↓

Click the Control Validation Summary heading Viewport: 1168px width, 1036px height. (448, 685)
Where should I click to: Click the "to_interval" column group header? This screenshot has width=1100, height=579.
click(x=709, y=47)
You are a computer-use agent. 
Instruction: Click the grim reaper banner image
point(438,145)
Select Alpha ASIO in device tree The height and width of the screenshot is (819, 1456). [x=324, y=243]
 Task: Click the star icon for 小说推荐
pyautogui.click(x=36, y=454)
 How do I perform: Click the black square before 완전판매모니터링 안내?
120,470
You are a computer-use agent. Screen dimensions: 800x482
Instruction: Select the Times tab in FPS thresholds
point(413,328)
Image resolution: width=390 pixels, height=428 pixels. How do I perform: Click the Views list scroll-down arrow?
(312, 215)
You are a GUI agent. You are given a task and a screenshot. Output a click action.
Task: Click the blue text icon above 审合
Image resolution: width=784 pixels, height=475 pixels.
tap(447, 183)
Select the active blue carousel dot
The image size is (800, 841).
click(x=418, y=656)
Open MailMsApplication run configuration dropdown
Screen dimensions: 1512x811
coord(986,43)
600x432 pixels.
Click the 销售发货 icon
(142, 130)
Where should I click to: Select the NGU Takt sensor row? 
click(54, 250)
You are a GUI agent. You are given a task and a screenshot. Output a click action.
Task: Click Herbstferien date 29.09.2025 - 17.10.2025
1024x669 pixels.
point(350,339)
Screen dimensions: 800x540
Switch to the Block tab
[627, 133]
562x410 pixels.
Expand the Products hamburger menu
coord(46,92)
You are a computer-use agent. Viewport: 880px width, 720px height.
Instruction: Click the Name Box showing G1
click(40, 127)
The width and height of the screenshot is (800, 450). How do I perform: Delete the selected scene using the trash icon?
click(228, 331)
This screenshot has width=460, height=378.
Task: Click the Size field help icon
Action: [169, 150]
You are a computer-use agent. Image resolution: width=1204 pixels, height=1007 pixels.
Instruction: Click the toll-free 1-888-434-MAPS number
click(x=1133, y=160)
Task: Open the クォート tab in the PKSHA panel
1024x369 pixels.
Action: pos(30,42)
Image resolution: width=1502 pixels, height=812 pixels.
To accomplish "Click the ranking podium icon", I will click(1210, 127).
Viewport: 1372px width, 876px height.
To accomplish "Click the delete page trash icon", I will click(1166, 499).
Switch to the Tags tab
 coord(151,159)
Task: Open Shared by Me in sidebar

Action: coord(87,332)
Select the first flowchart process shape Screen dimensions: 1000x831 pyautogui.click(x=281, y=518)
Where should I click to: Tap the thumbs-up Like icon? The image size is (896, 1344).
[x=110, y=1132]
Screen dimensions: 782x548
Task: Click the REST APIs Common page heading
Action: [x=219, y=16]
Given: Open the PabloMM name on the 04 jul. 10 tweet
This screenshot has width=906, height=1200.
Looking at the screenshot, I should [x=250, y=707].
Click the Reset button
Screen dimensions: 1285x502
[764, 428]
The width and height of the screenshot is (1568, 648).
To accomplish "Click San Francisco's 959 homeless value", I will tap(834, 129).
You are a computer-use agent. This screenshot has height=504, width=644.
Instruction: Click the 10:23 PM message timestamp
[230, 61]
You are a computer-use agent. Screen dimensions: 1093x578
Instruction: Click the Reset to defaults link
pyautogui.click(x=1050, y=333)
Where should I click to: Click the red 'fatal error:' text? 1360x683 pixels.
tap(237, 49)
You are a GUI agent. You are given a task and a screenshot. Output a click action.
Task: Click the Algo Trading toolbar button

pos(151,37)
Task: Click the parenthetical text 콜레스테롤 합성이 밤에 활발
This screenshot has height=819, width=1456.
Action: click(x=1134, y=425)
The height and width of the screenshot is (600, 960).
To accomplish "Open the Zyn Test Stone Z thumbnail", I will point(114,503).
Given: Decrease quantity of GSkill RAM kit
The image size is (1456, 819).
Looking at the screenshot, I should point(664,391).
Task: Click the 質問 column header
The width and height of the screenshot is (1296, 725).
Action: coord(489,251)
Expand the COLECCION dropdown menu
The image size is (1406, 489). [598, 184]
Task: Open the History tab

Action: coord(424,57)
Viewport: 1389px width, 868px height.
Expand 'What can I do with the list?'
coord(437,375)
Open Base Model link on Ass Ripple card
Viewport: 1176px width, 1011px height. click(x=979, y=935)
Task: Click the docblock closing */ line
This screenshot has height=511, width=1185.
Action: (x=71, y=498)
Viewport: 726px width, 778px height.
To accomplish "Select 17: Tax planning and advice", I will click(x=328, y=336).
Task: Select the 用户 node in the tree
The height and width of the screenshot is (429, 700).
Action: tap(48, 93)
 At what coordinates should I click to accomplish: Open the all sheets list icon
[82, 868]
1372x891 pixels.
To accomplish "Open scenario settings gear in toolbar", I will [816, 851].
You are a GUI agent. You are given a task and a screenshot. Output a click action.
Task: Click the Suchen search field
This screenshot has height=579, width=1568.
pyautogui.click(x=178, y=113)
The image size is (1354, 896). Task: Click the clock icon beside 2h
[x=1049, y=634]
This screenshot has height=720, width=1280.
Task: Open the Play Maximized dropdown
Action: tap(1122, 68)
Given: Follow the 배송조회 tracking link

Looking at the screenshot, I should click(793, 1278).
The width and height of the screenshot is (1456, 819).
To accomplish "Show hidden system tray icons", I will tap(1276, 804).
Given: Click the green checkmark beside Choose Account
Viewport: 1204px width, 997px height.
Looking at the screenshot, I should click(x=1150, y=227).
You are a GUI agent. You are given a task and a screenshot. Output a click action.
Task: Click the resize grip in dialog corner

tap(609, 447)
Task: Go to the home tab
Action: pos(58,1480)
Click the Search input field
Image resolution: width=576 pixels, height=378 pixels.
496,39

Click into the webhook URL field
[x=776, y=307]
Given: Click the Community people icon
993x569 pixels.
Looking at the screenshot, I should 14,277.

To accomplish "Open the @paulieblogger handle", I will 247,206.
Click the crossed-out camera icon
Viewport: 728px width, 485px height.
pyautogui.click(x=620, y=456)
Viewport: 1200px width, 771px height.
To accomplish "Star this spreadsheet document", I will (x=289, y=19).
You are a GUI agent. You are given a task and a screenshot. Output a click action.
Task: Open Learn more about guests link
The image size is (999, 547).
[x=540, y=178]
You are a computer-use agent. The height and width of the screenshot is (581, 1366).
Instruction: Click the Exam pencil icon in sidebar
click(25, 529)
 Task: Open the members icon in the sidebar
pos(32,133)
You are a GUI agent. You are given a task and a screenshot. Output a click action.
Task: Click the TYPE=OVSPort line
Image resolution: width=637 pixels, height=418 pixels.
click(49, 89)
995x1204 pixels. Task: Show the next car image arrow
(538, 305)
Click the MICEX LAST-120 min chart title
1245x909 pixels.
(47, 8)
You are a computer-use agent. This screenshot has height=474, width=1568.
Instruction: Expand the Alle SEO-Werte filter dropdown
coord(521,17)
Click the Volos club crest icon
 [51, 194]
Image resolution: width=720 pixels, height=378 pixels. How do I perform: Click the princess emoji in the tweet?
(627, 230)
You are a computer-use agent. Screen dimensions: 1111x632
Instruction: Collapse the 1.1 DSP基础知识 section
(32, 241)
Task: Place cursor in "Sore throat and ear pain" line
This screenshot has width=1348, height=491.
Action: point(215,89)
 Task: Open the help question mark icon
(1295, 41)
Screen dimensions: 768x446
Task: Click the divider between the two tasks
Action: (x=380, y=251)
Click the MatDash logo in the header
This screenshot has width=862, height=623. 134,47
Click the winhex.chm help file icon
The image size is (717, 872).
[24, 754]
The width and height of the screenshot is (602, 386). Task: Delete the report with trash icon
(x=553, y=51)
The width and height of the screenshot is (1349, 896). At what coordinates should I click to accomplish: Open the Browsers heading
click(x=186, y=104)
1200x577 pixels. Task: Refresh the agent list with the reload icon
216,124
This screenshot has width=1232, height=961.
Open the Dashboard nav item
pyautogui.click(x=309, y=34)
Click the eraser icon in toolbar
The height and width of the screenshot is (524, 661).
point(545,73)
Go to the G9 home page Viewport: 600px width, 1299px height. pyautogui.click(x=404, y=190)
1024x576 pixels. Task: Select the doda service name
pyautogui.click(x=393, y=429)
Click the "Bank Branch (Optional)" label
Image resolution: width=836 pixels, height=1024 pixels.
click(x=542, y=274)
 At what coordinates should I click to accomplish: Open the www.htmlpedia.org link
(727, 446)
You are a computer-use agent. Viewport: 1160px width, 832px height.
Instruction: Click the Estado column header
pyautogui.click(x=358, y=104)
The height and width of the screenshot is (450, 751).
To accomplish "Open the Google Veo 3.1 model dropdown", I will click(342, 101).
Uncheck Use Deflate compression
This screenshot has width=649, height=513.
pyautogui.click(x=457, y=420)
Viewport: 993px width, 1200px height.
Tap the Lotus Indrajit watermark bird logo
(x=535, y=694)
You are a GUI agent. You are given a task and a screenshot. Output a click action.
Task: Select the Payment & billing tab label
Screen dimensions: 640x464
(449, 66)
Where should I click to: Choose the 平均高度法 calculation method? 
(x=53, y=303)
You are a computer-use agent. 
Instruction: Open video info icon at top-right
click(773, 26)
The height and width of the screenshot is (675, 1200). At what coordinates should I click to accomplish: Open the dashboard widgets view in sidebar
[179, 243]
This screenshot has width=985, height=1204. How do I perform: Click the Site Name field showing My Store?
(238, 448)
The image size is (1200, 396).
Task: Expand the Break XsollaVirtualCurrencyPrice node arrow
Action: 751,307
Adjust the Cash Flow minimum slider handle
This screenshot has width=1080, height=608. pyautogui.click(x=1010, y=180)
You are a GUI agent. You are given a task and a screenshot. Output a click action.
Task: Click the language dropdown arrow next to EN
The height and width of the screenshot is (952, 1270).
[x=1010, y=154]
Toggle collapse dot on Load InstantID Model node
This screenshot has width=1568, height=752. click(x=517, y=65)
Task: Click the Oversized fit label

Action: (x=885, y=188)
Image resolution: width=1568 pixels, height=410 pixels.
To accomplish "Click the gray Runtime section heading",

↑

* Your instructions:
Repeat the lines above verbatim, from the first line through the line containing "coord(46,92)".

* The completed task:
Click the Control Validation Summary heading Viewport: 1168px width, 1036px height. (448, 685)
Where should I click to: Click the "to_interval" column group header? This screenshot has width=1100, height=579.
click(x=709, y=47)
You are a computer-use agent. 
Instruction: Click the grim reaper banner image
point(438,145)
Select Alpha ASIO in device tree The height and width of the screenshot is (819, 1456). [x=324, y=243]
 Task: Click the star icon for 小说推荐
pyautogui.click(x=36, y=454)
 How do I perform: Click the black square before 완전판매모니터링 안내?
120,470
You are a computer-use agent. Screen dimensions: 800x482
Instruction: Select the Times tab in FPS thresholds
point(413,328)
Image resolution: width=390 pixels, height=428 pixels. How do I perform: Click the Views list scroll-down arrow?
(312, 215)
You are a GUI agent. You are given a task and a screenshot. Output a click action.
Task: Click the blue text icon above 审合
Image resolution: width=784 pixels, height=475 pixels.
tap(447, 183)
Select the active blue carousel dot
The image size is (800, 841).
click(x=418, y=656)
Open MailMsApplication run configuration dropdown
Screen dimensions: 1512x811
coord(986,43)
600x432 pixels.
Click the 销售发货 icon
(142, 130)
Where should I click to: Select the NGU Takt sensor row? 
click(54, 250)
You are a GUI agent. You are given a task and a screenshot. Output a click action.
Task: Click Herbstferien date 29.09.2025 - 17.10.2025
1024x669 pixels.
point(350,339)
Screen dimensions: 800x540
Switch to the Block tab
[627, 133]
562x410 pixels.
Expand the Products hamburger menu
coord(46,92)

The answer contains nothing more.